From a00d35fe1873357bc621fc29013b6e2ca1bd0b0f Mon Sep 17 00:00:00 2001
From: Marius Gedminas <marius@gedmin.as>
Date: Tue, 5 Mar 2013 17:03:49 +0200
Subject: [PATCH] Python 3: pickle bytestrings using SHORT_BINSTRING

This uses bytes_as_strings=True option introduced in zodbpickle 0.2 for
this purpose.

This way pickles produced on Python 3 are nearly the same as on Python 2.
There are some slight differences (Python 3 seems to perform more
memoizations which grows the size of some pickles by a couple of bytes),
but they're immaterial.

Now we can use zodbpickle's noload() on Python 3 to scan pickles for
persistent references.  We couldn't do that before, because Python 3
normally pickles byte strings as calls to codecs.encode(u'latin1-data',
'latin-1'), and noload() doesn't interpret the REDUCE opcode involved in
that representation.

Note that when you're pickling byte strings using bytes_as_strings=True,
you have to load them using encoding='bytes' (which breaks instances, so
cannot be used) or using errors='bytes' (which mean some bytestrings may
get unpickled as unicode instead).  I've tried hard to discover every
place that unpickles OIDs and added conversion to bytes in those places.

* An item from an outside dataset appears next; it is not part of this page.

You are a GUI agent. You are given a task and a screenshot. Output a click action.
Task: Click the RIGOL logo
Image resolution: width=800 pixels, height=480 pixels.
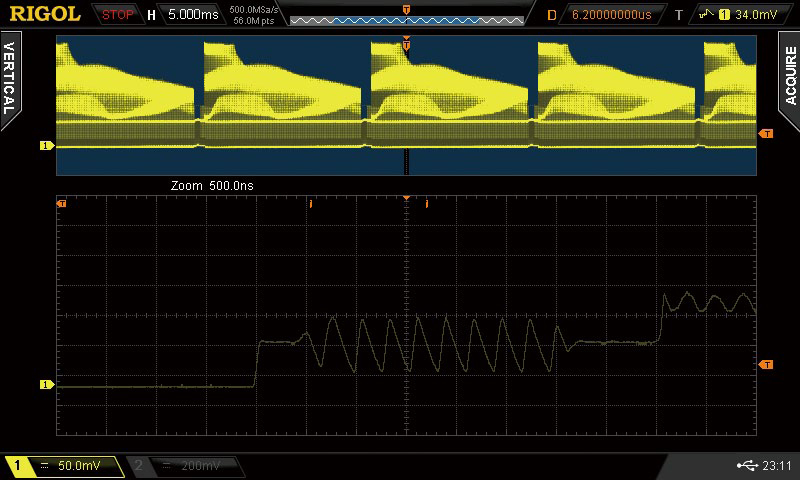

Applications dealing with binary data be prepared to handle bytestrings
that unexpectedly become unicode on unpickling.  That's the price of
Python 2 compatibility.
---
 setup.py                          |  2 +-
 src/ZODB/ConflictResolution.py    |  6 +++-
 src/ZODB/ExportImport.py          |  5 +++
 src/ZODB/FileStorage/tests.py     |  3 ++
 src/ZODB/_compat.py               | 27 +++++++++++---
 src/ZODB/fsIndex.py               | 26 +++++++++++---
 src/ZODB/serialize.py             | 59 ++++++++++++++++++-------------
 src/ZODB/tests/PackableStorage.py |  9 ++++-
 src/ZODB/tests/test_fsdump.py     |  3 ++
 src/ZODB/tests/testblob.py        |  2 +-
 src/ZODB/tests/testfsoids.py      |  7 +++-
 11 files changed, 111 insertions(+), 38 deletions(-)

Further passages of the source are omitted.